━━ DATA SECTION ━━
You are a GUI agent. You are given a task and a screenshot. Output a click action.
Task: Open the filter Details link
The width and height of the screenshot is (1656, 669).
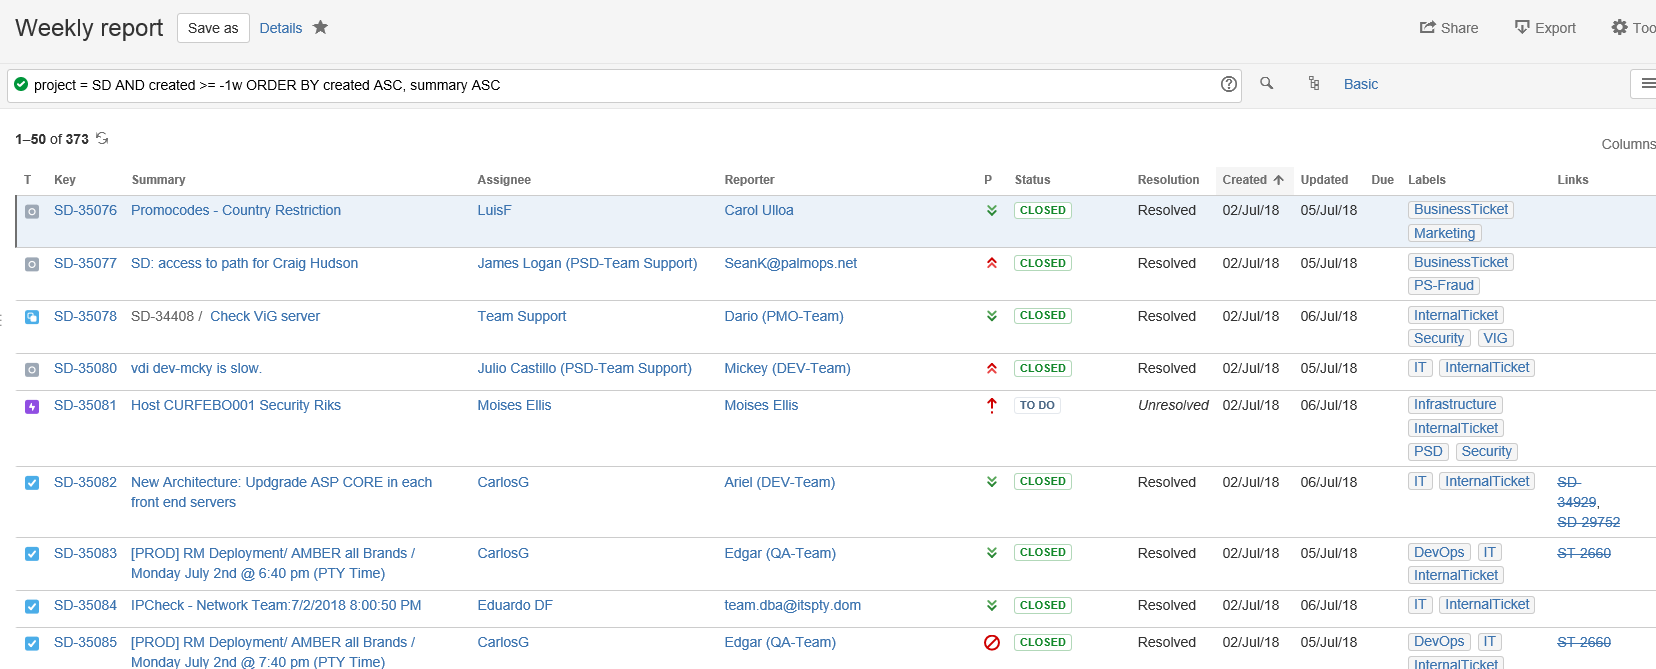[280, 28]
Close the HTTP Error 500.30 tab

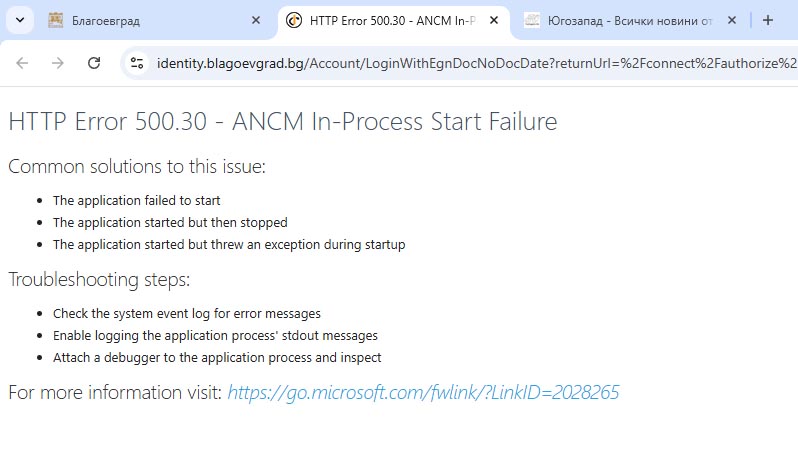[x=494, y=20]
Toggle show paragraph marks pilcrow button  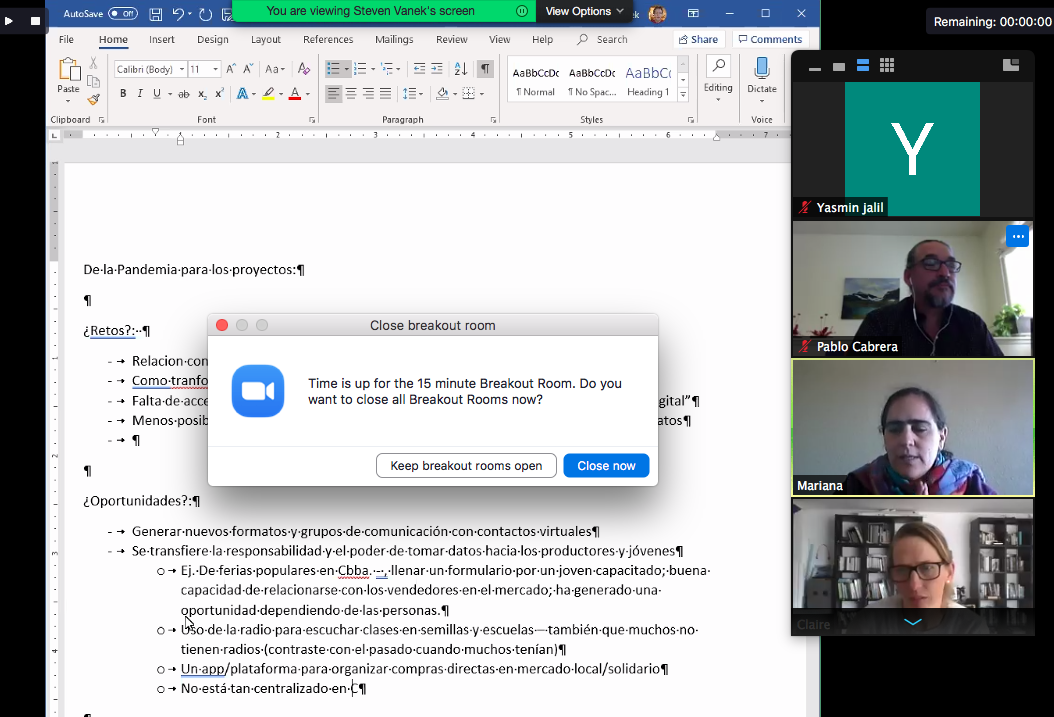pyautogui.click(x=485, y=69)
━━━
- EXERCISE PROMPT -
Lay out the lines from the start of the rows through the line holding "[x=494, y=20]", inclusive, as a JSON list of strings with one string per line. Skip blank lines and leave the pictures out.

- RESPONSE -
[
  "You are a GUI agent. You are given a task and a screenshot. Output a click action.",
  "Task: Open the filter Details link",
  "The width and height of the screenshot is (1656, 669).",
  "[280, 28]",
  "Close the HTTP Error 500.30 tab",
  "[x=494, y=20]"
]